▸ **Passage given**
++++++++
You probably found out the same way everyone else did – a Slack message at 7 a.m., a TechCrunch link, forty-seven confused emoji. Now you have your Cursor employee equity dashboard open in one tab, IRS.gov loading in another, and a creeping suspicion you should understand what this means before you text your parents that you’re rich.
For anyone with Cursor employee equity navigating the SpaceX acquisition, the questions are real – and the planning window is already running. This guide covers what an all-stock deal actually means, why those shares may not be sellable right away, and which tax issues to get in front of before Q3. No jargon. The occasional moment of dark humor.
What the SpaceX–Cursor Acquisition Actually Means
On June 16, 2026, SpaceX announced it will acquire Anysphere – the company behind the AI coding tool Cursor – in an all-stock deal valued at approximately $60 billion. A SpaceX subsidiary, X67 Inc., will merge into Cursor, leaving it a wholly owned subsidiary of SpaceX. Closing is expected in the third quarter of 2026, pending regulatory approvals.
The timing matters more than it might look at first glance. SpaceX completed its own IPO just days before this announcement. It is now, for the first time, a publicly traded company. That single fact reshapes the calculation for every Cursor employee. The stock you’re receiving isn’t illiquid private paper anymore – it’s public-market shares. It’s (eventually) public-market stock in one of the most watched companies on Earth.
Eventually. We will come back to that.
“All-Stock”: The Two Words That Control Your Financial Outcome
When you read “all-stock acquisition,” your eyes may glaze over slightly. Understandable. It sounds like something finance people say while nodding gravely at each other over cold brew. But for anyone holding Cursor employee equity, this phrase is the most important one in the entire announcement – because it determines whether you receive cash, or shares you cannot immediately sell.
++++++++
▸ **Data lines**
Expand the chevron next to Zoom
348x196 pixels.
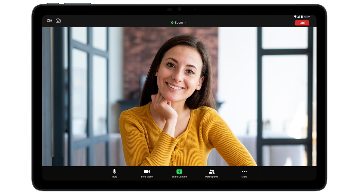pos(185,23)
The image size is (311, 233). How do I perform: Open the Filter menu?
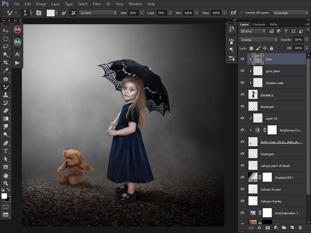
++++++++
▸ **Required work**
a: According to the guide on the SpaceX–Cursor acquisition, which SpaceX subsidiary will merge into Cursor?
b: Pick up the guide on the SpaceX–Cursor acquisition after its last sentence and keep writing in the same voice.
The listing has no part in this work.

▸ **Task-by-task outputs**
a: X67 Inc.

b:
In an all-stock deal, there is no cash payout. Your Cursor equity converts into the right to receive SpaceX Class A common stock. Under the announced terms, SpaceX calculates the exchange ratio using its volume-weighted average trading price over the seven days before closing. Translation: the exact number of SpaceX shares you will receive – and their value – will move with SpaceX’s stock price between now and Q3.
Practically, that means three things:
- You receive shares, not a check. Any tax you owe along the way must generally be paid out of pocket. Selling the new shares to cover it isn’t always an option (more on that shortly).
- Your share count isn’t locked yet. The exchange ratio floats until just before close. Your equity’s final dollar value isn’t set in stone today.
- Your upside is now tied to SpaceX. From the moment this deal closes, your financial outcome rides on a roughly $2 trillion public company’s stock performance going forward.
How Cursor Employee Equity Converts in the SpaceX Acquisition
Exact treatment depends on the definitive merger agreement and your individual grant documents. Here is the general framework for each equity type this acquisition typically involves.
Vested shares (common or preferred). These convert into SpaceX Class A shares at the exchange ratio. If you early-exercised and already hold actual stock, this is the most straightforward bucket.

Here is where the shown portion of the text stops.